The perimeter is dead

These recommendations stem from the increasingly common perspective that conventional notions of perimeter security have long ago gone out the window due to the combined effects of the forces of SMAC (social, mobile, analytics and cloud) that Thapar says have changed the structure of organisations so much that “the attack network security perimeter is fading away; that definition of perimeter is gone.”

“Trying to mitigate beyond those main attack paths is inefficient. There are so many side branches to protect that organisations can end up chasing their tails…. Businesses are much better investing their security dollars in well-trained operational staff who are trained to detect these threats and respond effectively to them.”

Ashish Thapur, Verizon Enterprise Solutions

This key idea should guide business cybersecurity planning through 2016, with organisations of all sizes broadly advised to prioritise the implementation of far-reaching consoles with the visibility to integrate operational and threat information from on-premises and cloud systems into a single console powered by applied analytics. This SMAC conceit should be back-of-mind for any CSO and needs to be applied to both external systems and internal threats – particularly in times of tight budgets.

Indeed, despite growing awareness of the security problem, those security dollars remain hard to come by: one recent Vectra Networks survey suggested that just 34 percent of respondents expected they would be getting extra budget to address the growing threats from insider attacks – this, despite 62 percent of respondents saying that such attacks have become a more frequent problem in the last 12 months.
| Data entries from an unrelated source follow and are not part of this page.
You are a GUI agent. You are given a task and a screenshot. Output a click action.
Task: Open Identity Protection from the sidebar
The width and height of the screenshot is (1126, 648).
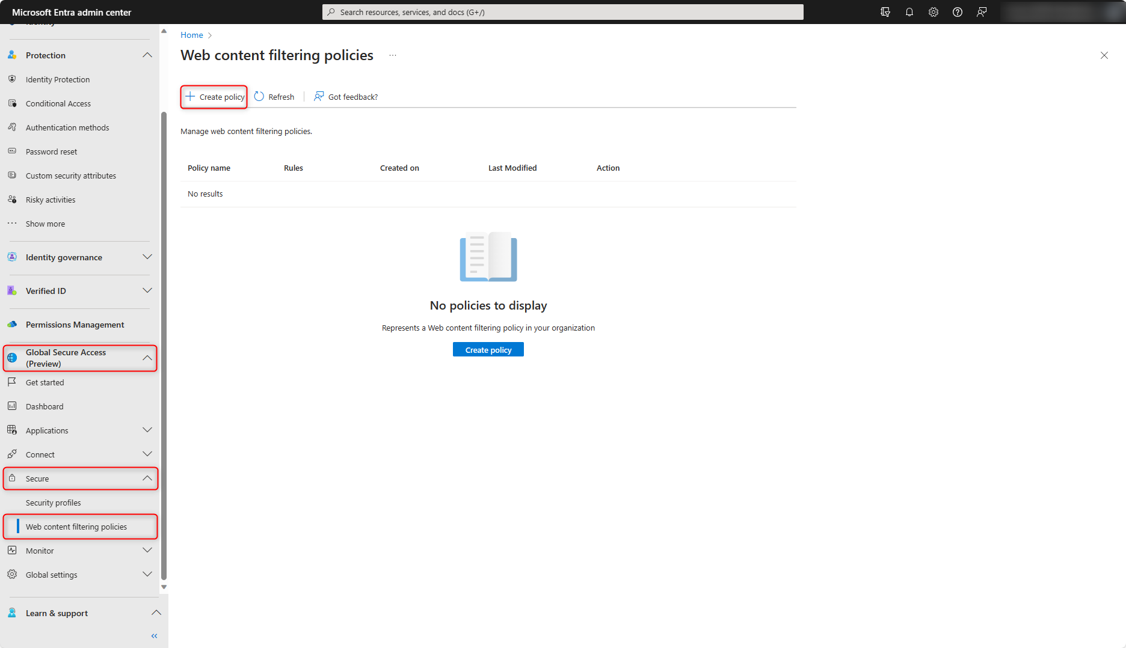pos(57,79)
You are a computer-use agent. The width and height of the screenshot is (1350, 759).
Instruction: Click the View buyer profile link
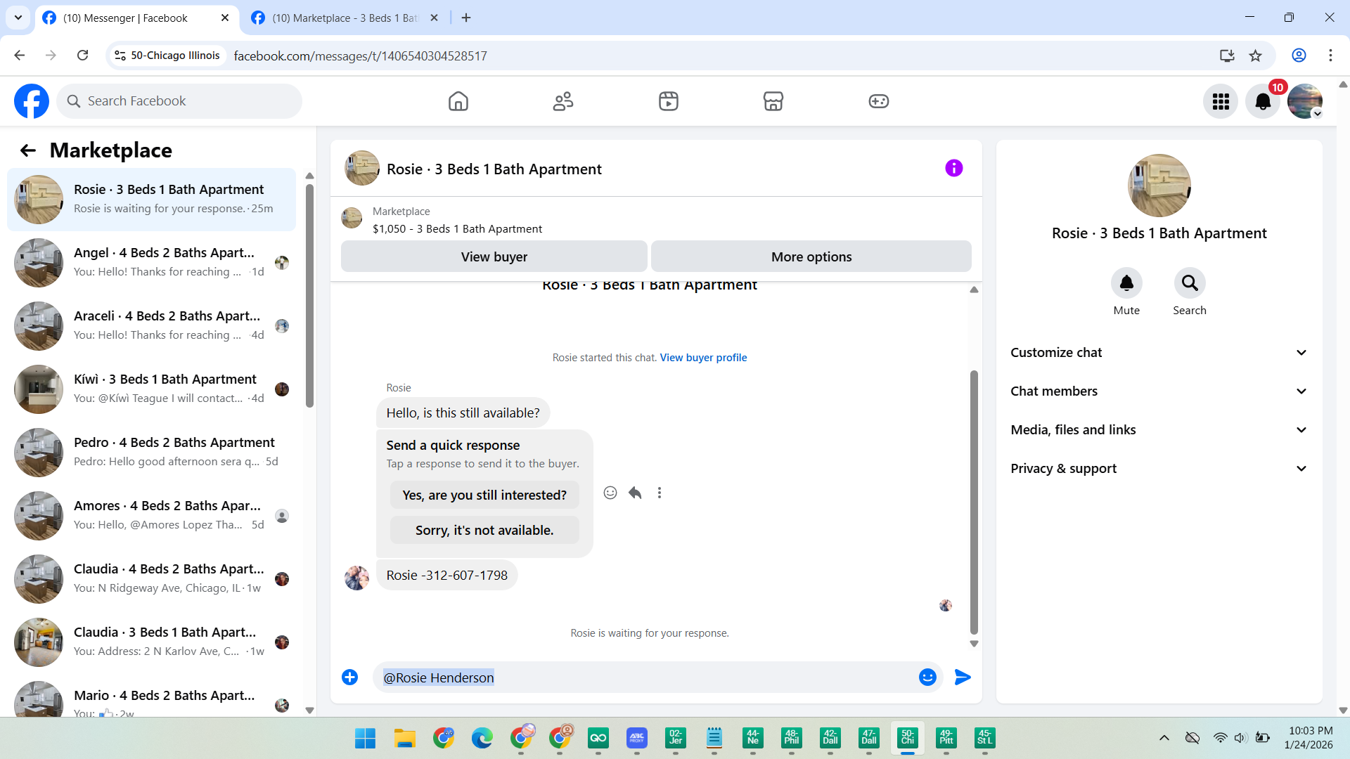tap(703, 358)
For this reason, SMAC architectures need to be backed by far-reaching, highly granular access-control mechanisms that manage data and those accessing it within identity and access management (IAM) frameworks.

Particularly as Internet of Things (IoT) initiatives continue to grow in breadth and relevance throughout 2016, these notions of identity must be baked into emerging next-generation architectures to support long-term operational security.

One key driver for this change is to bolster the relationship between CIOs and their CEOs, who will be crucial in reworking security this year as part of overall strategic efforts.

Respondents to the Gartner CIO Agenda report suggested that this change was already underway, with fewer characterising the CIO-CEO relationship as 'transactional' than in 2014 and more – 50 percent this year vs 45 percent in 2014 – classifying it as a 'partnering' relationship.

A further 23 percent said their relationship was one of a 'trusted ally' – up from 19 percent two years ago. “CIOs are excited about this opportunity but concerned about cutting through organizational policies, processes and politics, as well as the sheer volume and pace of change,” the report notes.

“But if they don't free up time (through delegation and prioritization) and use it to influence and increase enterprise digital savvy, as well as to develop themselves, they will fall under the digital bus.”